### Reading passage
# Foster needed for Tiger (Again!)



## Cheryl89 (Jun 24, 2013)

Hey all,

As you remember Tiger from a few months ago - He now needs another new foster home.

He's been with my friend for over 2 months and the owners still aren't ready to have him back, he gets really bullied by his other 9 cats so would preferrably be better alone or with another cat who is really nice and gentle and not vicious. :001_wub: They offered to foster him thinking he'd be going back to his owners within a month but obviously this has turned out to be long term.

He is a real treasure to foster and not sure how long it'll be for as the owners are still in a bad situation. Please if anyone can help, come forward and I'll arrange transport to you, either reply here or PM me.

The owner has said she will cover food costs but future is uncertain for Tiger until he goes back home so I really need to find somewhere for him.

### Job 1
Output, word for word, the part of the listing that runs from its start through the line containing "Looking at the", both ends included. Omit the pictures from your answer.

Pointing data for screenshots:
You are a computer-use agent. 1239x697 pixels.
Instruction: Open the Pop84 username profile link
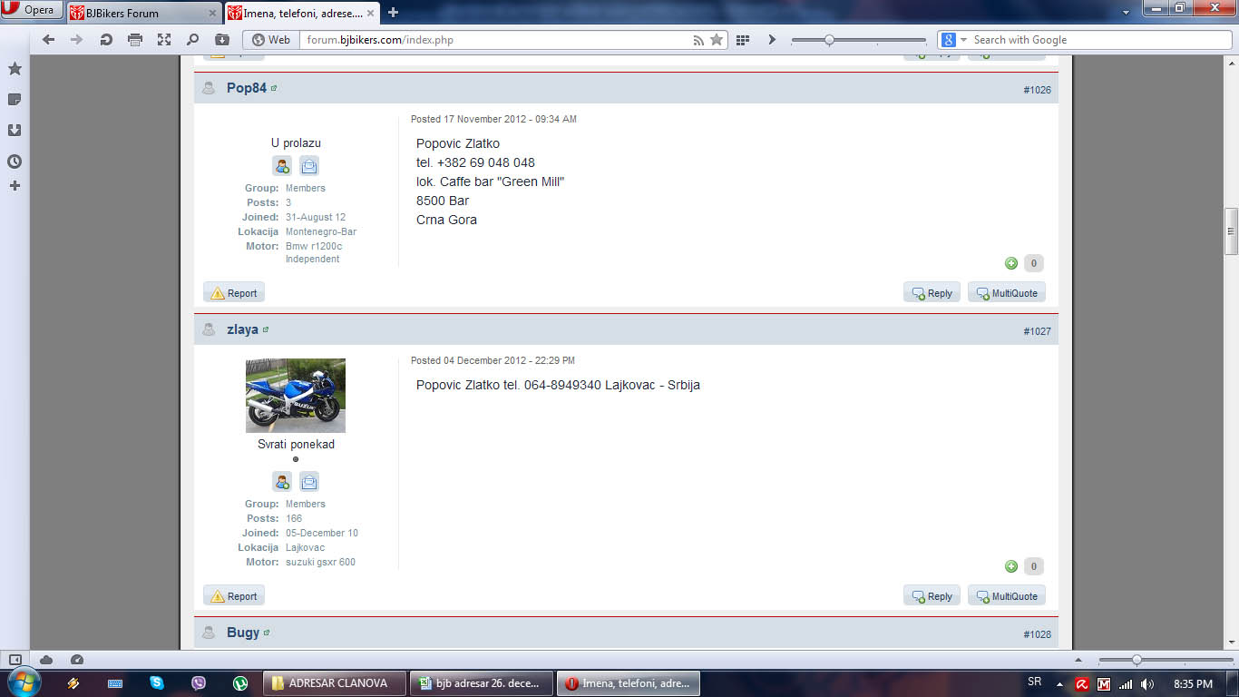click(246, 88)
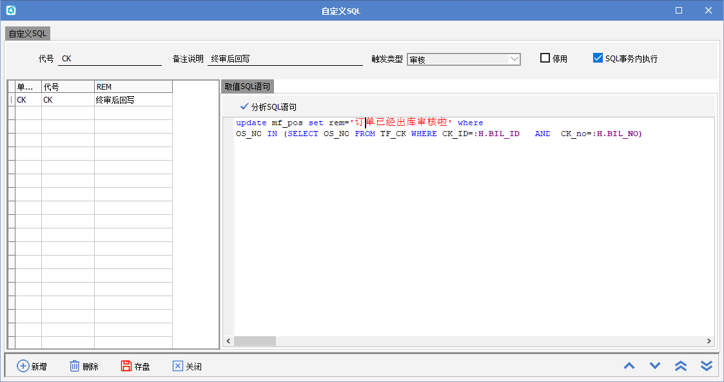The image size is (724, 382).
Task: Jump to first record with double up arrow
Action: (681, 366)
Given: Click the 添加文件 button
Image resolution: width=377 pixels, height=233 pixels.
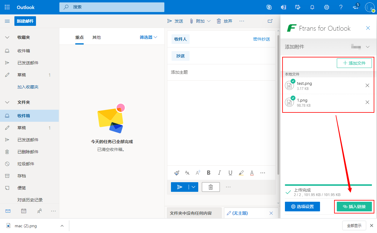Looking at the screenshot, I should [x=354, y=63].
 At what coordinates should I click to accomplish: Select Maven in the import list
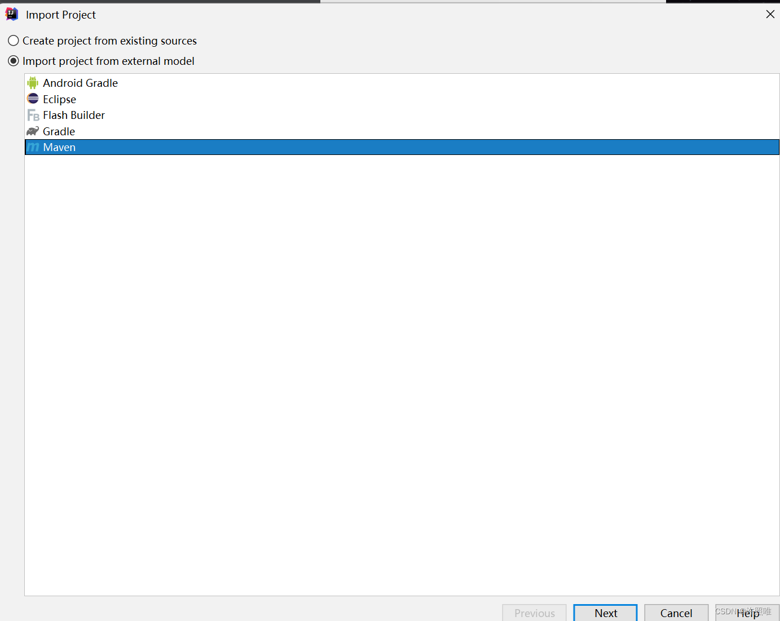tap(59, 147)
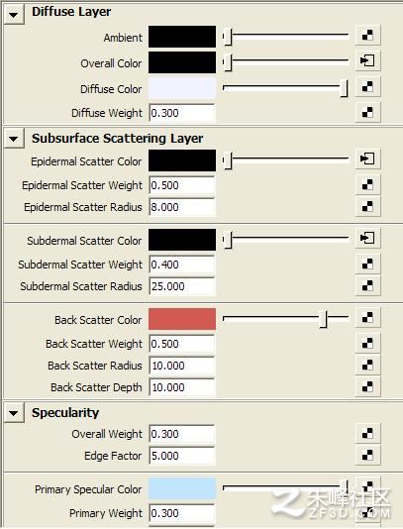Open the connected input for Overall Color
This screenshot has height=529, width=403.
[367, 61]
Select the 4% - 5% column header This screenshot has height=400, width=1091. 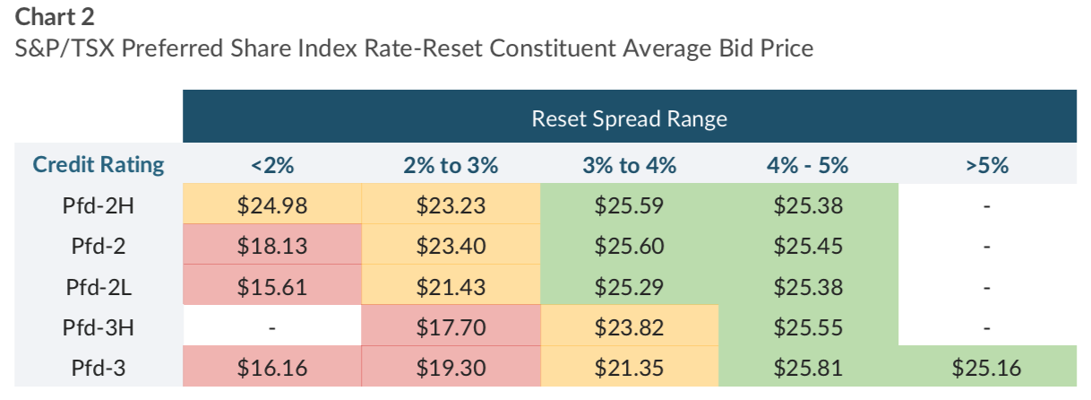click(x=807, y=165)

### Job 2
Return, word for word, the part of the forum thread about Tiger that opens with the words "# Foster needed" and closes with "new foster home.".

### Task result 1
You are a computer-use agent. 1239x697 pixels.
Instruction: Open the Pop84 username profile link
click(246, 88)
The image size is (724, 382).
Task: Jump to first record with double up arrow
Action: (681, 366)
Given: Click the 添加文件 button
Image resolution: width=377 pixels, height=233 pixels.
Looking at the screenshot, I should [x=354, y=63].

### Task result 2
# Foster needed for Tiger (Again!)



## Cheryl89 (Jun 24, 2013)

Hey all,

As you remember Tiger from a few months ago - He now needs another new foster home.